Balle au pied ou dans l’art du déplacement, l’intéressé est à la peine, sans compter qu’il accumule les maladresses, si bien que quelques mois après son arrivée, Nantes le prête à Hambourg, avec qui le sympathique scandinave se hisse en demi-finales de l’Europa League. Mais une blessure au pied viendra finalement mettre fin à l’histoire. Du moins, c’est le motif avancé par le FCN pour rompre le contrat, ce que le joueur, lui, a toujours contesté, assurant être encore capable de taper dans un ballon. En définitive, d’expertises médicales en contre-expertises, l’affaire a longtemps occupé la salle du conseil des prud’hommes de Nantes et la plaisanterie a finalement coûté très cher au président Kita.

Jean-Claude Darcheville (2009-2010)

“Alors, elle n’est pas belle ma surprise ?!” Waldemar Kita n’est pas peu fier, en ce début du mois d’août 2009, de présenter SA recrue, en l’occurrence Jean-Claude Darcheville. Un joli coup, il est vrai, d’avoir attiré ce joueur renommé dans un club alors fraîchement redescendu en L2. Sur le papier, en effet, c’est prometteur, le Guyanais a écumé pas mal de clubs dans l’Hexagone (Rennes, Lorient, Bordeaux, Valenciennes) et à l’étranger (Nottingham Forest en Angleterre et les Glasgow Rangers en Ecosse) et soulevé quelques trophées, comme la Coupe de France avec les Merlus en 2002 et la Coupe de la Ligue avec les Girondins en 2007.

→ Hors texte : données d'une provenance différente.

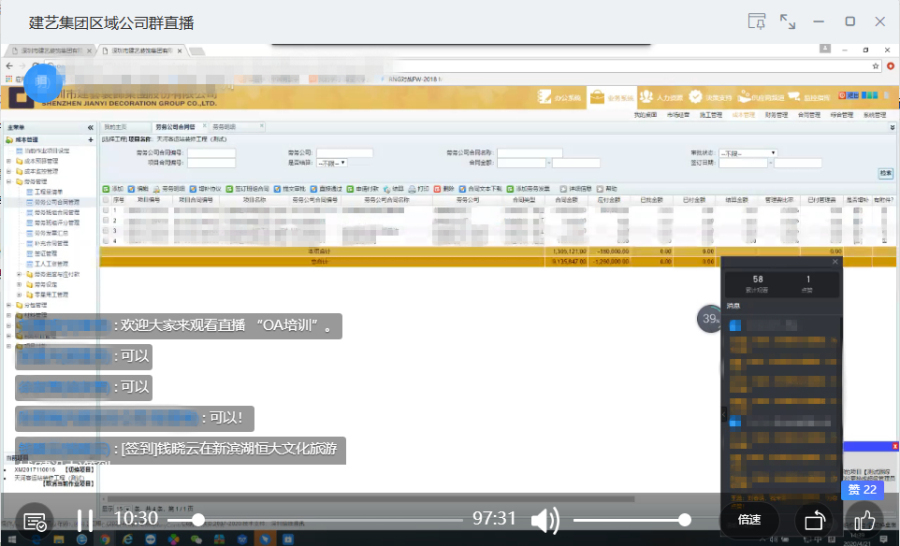900x546 pixels.
Task: Click the thumbs-up like icon
Action: pos(864,519)
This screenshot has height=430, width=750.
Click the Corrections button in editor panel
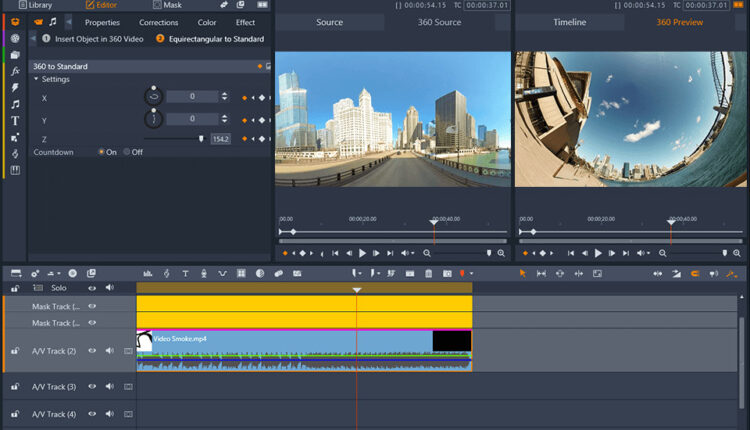pos(158,22)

Mais l’attaquant, qui vient de souffler ses 34 bougies, accuse le poids des années. Trop lent et manquant d’explosivité, il peine à trouver son rythme et son côté donneur de leçons lui vaut quelques inimitiés dans le vestiaire. Après une saison à l’issue de laquelle il n’a trouvé que six fois le chemin des filets, il part en Grèce, finir sa carrière à Kavala.

Sylvain Wiltord (2011-2012)

Cinq ans après Fabien Barthez, c’est un autre champion d’Europe qui arrive au FC Nantes à l’été 2011. Buteur-sauveur et héros des Bleus face à l’Italie en finale de l’Euro 2000 (c’est lui qui a inscrit le but égalisateur dans les ultimes secondes du match permettant à la France d’aller en prolongations et de gagner grâce au but en or de Trezeguet), l’attaquant jouit d’une belle notoriété qu’il a décidé de mettre au service des Canaris, alors en L2. S’il n’a pas rechaussé les crampons depuis un an, après six mois passés à Metz entre janvier en juin 2010, il ne semble toutefois pas avoir perdu le sens du but, marquant dès sa première titularisation avec les Jaune et Vert face à Guingamp en août 2011.

La suite ne sera pas mauvaise non plus, Wiltord trouvant à huit reprises la route des cages adverses et participant à quasiment tous les matches (38 apparitions) de la saison. Mais cela n’a pas suffi à réinstaller le club dans l’élite. Alors qu’on aurait pu croire, un temps, que la venue de l’ancien international tricolore amènerait dans son sillage celle de son pote et ex-partenaire d’Arsenal Robert Pirès (lui-même en recherche de club à cette époque-là), il n’en fut rien : un an après avoir pris place dans le vestiaire de la Jonelière, Wiltord a finalement vidé son casier et remisé, définitivement, ses crampons aux vestiaires, non sans avoir fait le métier jusqu’au bout, malgré tout.